• [PROBLEM 1]
Extract every line of the listing that contains the word "green".

• [EXCERPTED PASSAGE]
-- START --
Three other B’s

Orchestra Plays Barber, Bartók, and Bruckner

In
5 minute read
Batiashvili: Lyric yearning, in a shimmering blue gown.
Batiashvili: Lyric yearning, in a shimmering blue gown.

For some reason, there is a plethora of composers whose names begin with the letter B. The Big Three are, of course, Bach, Beethoven, and Brahms. But how about the trio of Berlioz, Berg, and Britten? Or Borodin, Busoni, and Bernstein? Bruch, Bloch, and Boulez?

Yannick Nézet-Séguin came up with his own list for the Philadelphia Orchestra’s penultimate concert of the season last weekend, with Samuel Barber represented by his Adagio for Strings, Béla Bartók by the First Violin Concerto, and Anton Bruckner by his Ninth Symphony.

After the intermission, three Orchestra musicians, including retiring harpist Margarita Csonka Montanaro, were presented awards by Richard B. Worley, chairman of the Orchestra Association. The proceedings were cordial and the audience response generous, but none of the musicians glanced at Worley except for the honorees. “The world’s greatest Orchestra,” as Worley described it, has still taken a 30% pay cut on his watch.

The good news is that the Orchestra, certainly as evidenced in this concert, remains great. But that is a tribute to the musicians and their dedication to the art they serve. It remains a sad commentary on the Orchestra’s administration and the broader community that has failed to serve them. Nor is it an excuse that other orchestras, though in no case the Philadelphians’ peers, have confronted similar cuts. It is rather a reflection on America’s civil decline in general.

Ponderous tempo

To the music, however. I don’t know whether Samuel Barber ever regretted the success of his Adagio for Strings as defining him at the expense of his other work. It doesn’t seem so, for after scoring what had begun as the middle movement of his only String Quartet for five-part full string orchestra, he went on many years later to rework it for voices as an Agnus Dei. (Others have made versions for organ, brass, and winds.) It is not only his most popular work, but also probably the best-known classical composition by an American and certainly the most ubiquitous, being routinely trotted out for solemn occasions.

Nézet-Séguin took it at a rather ponderous tempo, emphasizing its dirgelike qualities. A lighter touch might have freshened the piece more, for Barber, although working in a Romantic idiom, was in many ways a neoclassical composer, and it’s worth remembering that he followed it in the original Quartet version with a fleet and mercurial finale.

Bartók’s stepchild

Bartók’s First Violin Concerto was the first of his six concertos, but the last to be performed. Its inspiration was, at least in part, Bartók’s infatuation with a young violinist, Stefi Geyer, but Geyer herself never performed it, and Bartók apparently made no attempt to have it played. When he composed another violin concerto 30 years later, he made no mention of its predecessor, and it came to light only 11 years after Bartók’s death in 1945.

This stepchild of a work, now the Violin Concerto No. 1, is a fascinating transition piece that shows Bartók playing with styles in search of his own voice. The first of its two movements, an Andante sostenuto, begins with a winding, widely spaced recitative for the violin, whose discourse continues almost uninterruptedly. The orchestra only gradually joins, and as the music works toward its climax, it remains rooted in an Impressionist idiom that partakes of modal elements and a free chromatic range.
-- END --
• [PROBLEM 2]
Rename "infatuation" as "fascination" in the review above, and write out the passage between "Bartók’s First Violin" and "death in 1945.", inclusive.

• [ENTRIES SHOWN]
-- START --
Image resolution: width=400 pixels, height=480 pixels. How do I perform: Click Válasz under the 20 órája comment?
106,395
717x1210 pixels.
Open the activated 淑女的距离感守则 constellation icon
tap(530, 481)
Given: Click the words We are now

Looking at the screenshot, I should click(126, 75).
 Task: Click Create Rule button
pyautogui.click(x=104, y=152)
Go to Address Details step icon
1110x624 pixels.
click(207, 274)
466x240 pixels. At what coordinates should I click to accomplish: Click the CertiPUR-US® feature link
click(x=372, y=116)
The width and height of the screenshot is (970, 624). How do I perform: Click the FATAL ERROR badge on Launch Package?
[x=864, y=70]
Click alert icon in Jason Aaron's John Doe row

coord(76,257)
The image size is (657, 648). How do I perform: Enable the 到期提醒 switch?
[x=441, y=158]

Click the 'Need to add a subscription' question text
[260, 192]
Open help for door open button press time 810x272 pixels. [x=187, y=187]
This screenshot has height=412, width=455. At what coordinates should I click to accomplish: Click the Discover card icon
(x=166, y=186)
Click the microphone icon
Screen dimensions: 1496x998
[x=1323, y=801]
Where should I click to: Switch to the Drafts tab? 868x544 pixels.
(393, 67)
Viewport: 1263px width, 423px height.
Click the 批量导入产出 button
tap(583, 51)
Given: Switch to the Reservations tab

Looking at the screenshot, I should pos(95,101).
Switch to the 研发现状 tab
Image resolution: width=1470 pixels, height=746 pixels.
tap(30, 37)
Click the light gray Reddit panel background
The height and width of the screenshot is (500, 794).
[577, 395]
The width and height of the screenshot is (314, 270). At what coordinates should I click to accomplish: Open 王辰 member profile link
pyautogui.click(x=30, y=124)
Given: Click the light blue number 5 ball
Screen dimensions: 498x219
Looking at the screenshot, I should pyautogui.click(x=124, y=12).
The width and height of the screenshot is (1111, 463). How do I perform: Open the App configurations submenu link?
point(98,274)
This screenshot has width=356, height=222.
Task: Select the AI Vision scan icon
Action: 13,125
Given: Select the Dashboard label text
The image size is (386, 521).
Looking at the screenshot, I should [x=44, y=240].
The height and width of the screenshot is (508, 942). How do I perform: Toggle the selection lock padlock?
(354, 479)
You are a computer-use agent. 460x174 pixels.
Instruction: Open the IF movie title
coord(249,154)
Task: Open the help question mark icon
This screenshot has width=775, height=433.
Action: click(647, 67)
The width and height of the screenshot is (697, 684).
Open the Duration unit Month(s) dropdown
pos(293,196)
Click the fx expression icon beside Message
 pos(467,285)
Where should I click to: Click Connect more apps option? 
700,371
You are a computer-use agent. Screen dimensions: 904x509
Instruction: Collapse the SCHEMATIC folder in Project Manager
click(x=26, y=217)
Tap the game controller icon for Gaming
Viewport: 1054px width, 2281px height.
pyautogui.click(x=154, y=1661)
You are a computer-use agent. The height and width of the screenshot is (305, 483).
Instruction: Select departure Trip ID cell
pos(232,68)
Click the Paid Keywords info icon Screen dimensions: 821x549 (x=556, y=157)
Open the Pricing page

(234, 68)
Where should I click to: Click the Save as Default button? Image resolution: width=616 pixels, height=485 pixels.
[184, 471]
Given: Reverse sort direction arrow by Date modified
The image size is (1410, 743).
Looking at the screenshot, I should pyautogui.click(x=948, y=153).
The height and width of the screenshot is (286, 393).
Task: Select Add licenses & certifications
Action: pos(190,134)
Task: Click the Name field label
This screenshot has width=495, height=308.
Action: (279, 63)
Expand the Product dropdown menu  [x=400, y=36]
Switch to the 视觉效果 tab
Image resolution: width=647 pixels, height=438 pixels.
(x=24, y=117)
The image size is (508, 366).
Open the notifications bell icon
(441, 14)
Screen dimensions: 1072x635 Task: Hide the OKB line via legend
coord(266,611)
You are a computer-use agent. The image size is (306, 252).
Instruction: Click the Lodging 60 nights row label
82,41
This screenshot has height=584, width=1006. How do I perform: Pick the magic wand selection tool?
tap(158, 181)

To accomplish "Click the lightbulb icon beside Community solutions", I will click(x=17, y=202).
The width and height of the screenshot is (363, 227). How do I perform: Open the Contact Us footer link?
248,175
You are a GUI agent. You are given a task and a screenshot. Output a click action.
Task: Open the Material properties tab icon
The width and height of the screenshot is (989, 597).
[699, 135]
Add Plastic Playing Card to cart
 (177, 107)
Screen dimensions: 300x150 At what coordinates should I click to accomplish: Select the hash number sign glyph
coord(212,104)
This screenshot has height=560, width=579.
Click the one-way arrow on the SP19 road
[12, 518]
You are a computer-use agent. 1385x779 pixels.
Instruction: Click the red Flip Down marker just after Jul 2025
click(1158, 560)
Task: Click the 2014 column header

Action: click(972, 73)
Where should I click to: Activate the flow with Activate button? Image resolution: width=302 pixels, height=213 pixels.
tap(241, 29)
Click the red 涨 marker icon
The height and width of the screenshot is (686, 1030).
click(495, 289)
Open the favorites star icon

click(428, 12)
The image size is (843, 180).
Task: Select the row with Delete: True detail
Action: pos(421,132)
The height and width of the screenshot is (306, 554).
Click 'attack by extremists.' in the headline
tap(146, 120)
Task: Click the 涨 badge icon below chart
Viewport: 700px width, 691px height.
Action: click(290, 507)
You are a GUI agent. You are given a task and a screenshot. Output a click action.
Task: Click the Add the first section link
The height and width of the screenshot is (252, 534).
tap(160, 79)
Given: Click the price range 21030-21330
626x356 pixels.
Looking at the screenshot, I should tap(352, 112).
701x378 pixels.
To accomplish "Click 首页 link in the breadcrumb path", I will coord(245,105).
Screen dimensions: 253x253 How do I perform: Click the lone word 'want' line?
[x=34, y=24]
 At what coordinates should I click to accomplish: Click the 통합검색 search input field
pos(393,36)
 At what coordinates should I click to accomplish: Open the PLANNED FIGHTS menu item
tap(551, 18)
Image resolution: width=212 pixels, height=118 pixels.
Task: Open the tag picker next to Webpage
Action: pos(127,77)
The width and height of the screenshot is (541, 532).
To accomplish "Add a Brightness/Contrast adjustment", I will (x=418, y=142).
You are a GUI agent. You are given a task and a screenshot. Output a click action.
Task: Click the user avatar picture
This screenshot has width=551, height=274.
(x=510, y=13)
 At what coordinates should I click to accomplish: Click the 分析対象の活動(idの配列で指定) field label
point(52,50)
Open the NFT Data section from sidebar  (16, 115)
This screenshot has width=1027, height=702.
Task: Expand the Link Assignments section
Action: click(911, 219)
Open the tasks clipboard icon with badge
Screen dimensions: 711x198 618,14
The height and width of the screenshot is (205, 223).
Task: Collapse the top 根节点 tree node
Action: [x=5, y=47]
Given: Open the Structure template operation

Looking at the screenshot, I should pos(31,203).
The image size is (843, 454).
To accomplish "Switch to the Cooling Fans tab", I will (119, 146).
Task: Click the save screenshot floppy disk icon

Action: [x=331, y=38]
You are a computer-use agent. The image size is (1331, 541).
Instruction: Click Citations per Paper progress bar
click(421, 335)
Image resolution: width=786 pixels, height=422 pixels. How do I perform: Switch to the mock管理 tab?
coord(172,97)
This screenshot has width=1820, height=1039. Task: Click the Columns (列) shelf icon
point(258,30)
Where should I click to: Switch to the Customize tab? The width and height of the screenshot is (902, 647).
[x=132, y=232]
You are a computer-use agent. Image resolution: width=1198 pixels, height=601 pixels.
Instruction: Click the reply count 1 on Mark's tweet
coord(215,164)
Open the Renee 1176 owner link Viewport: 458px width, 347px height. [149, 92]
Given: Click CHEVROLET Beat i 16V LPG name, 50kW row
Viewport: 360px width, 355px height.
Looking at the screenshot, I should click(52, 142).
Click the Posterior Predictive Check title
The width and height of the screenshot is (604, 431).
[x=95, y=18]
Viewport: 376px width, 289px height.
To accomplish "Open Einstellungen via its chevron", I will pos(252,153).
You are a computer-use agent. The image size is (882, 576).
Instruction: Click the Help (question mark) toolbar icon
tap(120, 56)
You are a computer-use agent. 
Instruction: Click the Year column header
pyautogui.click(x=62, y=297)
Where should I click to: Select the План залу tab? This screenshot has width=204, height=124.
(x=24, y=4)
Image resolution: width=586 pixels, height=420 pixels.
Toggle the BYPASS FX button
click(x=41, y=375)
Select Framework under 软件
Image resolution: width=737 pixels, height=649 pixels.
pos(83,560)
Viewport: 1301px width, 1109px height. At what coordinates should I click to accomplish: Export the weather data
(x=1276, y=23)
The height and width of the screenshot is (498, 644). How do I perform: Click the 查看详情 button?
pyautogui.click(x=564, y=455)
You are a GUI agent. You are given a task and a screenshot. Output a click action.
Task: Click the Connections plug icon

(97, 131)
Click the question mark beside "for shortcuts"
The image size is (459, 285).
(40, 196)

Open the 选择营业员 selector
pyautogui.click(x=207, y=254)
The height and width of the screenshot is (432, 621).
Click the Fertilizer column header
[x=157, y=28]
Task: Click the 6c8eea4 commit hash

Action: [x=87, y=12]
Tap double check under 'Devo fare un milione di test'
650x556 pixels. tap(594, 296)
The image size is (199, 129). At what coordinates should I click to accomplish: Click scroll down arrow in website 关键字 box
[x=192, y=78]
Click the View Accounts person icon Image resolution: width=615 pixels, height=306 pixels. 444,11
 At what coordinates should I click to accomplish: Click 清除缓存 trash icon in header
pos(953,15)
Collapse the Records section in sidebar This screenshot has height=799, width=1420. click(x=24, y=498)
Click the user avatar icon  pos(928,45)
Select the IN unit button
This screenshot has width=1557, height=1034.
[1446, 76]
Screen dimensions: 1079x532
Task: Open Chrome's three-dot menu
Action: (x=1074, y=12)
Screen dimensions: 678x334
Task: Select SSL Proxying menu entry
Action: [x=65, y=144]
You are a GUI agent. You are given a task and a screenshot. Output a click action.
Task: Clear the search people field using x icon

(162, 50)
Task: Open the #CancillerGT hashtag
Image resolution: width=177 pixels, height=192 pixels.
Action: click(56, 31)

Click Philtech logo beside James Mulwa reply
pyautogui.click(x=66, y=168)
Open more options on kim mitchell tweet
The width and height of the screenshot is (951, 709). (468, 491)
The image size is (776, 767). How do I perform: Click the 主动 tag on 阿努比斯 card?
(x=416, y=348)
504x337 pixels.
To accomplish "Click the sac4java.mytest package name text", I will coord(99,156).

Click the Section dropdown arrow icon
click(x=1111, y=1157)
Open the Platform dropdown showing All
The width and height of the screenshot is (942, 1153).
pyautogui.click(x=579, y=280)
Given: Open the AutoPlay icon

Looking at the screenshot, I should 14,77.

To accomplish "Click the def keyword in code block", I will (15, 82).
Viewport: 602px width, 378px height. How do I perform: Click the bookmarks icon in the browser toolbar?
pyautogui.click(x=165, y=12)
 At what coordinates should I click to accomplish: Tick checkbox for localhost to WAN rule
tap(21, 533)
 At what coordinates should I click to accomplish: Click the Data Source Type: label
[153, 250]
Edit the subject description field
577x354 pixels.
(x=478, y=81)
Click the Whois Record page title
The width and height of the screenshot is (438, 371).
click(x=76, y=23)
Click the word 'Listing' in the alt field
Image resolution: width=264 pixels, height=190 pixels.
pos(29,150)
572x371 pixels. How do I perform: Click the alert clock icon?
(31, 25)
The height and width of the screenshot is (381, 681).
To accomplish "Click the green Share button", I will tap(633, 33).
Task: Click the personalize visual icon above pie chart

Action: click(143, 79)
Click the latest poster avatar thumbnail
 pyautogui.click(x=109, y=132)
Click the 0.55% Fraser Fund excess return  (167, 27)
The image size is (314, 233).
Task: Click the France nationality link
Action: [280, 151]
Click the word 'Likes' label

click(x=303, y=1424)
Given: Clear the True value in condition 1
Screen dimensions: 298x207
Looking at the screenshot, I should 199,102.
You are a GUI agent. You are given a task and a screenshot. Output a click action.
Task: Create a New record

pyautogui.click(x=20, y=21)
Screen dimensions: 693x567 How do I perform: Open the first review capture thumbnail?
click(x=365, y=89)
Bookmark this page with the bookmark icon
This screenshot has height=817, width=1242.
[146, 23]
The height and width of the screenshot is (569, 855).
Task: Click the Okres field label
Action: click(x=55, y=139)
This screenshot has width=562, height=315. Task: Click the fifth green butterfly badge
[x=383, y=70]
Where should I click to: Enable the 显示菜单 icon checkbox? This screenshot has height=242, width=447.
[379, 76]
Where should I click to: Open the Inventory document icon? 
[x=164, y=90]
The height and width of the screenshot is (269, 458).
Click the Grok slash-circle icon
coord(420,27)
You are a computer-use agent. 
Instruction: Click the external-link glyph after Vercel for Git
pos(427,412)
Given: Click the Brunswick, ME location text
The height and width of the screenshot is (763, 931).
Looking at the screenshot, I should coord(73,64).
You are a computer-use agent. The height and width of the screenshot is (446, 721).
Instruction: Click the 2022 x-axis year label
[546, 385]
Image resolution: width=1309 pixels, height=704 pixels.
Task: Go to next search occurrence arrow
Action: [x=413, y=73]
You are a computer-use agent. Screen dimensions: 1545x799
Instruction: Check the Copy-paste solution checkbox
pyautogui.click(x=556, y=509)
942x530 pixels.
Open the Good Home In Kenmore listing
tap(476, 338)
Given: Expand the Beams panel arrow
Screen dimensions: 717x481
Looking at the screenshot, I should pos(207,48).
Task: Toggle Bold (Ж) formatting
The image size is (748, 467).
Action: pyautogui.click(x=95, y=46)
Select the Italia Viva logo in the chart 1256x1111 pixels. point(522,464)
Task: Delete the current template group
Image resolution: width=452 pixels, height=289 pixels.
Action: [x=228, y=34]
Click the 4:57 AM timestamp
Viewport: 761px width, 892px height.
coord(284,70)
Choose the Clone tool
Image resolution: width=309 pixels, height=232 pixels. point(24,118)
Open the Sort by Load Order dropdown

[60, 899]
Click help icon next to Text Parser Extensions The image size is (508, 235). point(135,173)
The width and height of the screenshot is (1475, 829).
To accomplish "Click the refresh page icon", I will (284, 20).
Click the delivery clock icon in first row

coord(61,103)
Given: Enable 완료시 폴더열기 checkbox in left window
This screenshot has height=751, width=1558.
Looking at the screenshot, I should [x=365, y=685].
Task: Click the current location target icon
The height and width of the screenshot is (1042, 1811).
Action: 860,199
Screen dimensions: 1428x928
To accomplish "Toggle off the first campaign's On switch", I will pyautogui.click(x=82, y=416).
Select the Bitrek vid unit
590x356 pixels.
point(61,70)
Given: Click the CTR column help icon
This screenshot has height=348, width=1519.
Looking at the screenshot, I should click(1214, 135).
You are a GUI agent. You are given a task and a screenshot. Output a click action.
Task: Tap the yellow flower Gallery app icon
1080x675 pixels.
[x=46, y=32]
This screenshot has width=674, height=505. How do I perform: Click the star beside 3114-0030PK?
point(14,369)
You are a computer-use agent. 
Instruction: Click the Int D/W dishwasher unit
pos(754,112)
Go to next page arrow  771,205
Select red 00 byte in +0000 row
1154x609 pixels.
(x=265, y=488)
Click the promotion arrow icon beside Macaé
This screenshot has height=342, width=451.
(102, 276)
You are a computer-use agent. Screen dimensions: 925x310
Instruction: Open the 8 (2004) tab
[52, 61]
-- END --
• [FINAL RESULT 1]
To accomplish "Click the green Share button", I will tap(633, 33).
This screenshot has width=562, height=315. Task: Click the fifth green butterfly badge

• [FINAL RESULT 2]
Bartók’s First Violin Concerto was the first of his six concertos, but the last to be performed. Its inspiration was, at least in part, Bartók’s fascination with a young violinist, Stefi Geyer, but Geyer herself never performed it, and Bartók apparently made no attempt to have it played. When he composed another violin concerto 30 years later, he made no mention of its predecessor, and it came to light only 11 years after Bartók’s death in 1945.